Work request — Look below for the line containing "Task: Expand the Options dropdown"; write out that line and each one after it to the end, exactly, and nothing else.

Records from a data collection
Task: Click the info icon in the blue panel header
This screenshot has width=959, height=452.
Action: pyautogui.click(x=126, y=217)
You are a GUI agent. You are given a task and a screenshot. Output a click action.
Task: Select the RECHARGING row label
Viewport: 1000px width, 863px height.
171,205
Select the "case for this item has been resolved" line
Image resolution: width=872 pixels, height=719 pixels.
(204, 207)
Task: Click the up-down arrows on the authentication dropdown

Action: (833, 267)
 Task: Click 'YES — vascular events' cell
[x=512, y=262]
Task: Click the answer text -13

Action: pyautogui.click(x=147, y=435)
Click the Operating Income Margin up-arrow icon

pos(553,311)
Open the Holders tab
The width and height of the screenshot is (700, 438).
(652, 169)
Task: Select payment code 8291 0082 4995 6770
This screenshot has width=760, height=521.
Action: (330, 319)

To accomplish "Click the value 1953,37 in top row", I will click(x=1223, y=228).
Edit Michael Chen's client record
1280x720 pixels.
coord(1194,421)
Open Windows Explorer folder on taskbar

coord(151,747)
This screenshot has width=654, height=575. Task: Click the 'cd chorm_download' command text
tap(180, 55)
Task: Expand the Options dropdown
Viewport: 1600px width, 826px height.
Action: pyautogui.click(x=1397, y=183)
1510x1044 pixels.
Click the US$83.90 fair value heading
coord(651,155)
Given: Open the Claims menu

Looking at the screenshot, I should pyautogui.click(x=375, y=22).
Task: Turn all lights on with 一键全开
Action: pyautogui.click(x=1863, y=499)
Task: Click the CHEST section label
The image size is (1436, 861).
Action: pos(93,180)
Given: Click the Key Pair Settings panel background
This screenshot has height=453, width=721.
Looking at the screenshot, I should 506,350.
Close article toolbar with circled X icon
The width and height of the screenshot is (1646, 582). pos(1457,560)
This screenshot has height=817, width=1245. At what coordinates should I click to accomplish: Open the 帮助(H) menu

Problem solution —
Task: Expand the Options dropdown
Viewport: 1600px width, 826px height.
Action: pyautogui.click(x=1397, y=183)
1510x1044 pixels.
Click the US$83.90 fair value heading
coord(651,155)
Given: Open the Claims menu

Looking at the screenshot, I should pyautogui.click(x=375, y=22).
Task: Turn all lights on with 一键全开
Action: pyautogui.click(x=1863, y=499)
Task: Click the CHEST section label
The image size is (1436, 861).
Action: pos(93,180)
Given: Click the Key Pair Settings panel background
This screenshot has height=453, width=721.
Looking at the screenshot, I should 506,350.
Close article toolbar with circled X icon
The width and height of the screenshot is (1646, 582). pos(1457,560)
This screenshot has height=817, width=1245. At what coordinates should I click to accomplish: Open the 帮助(H) menu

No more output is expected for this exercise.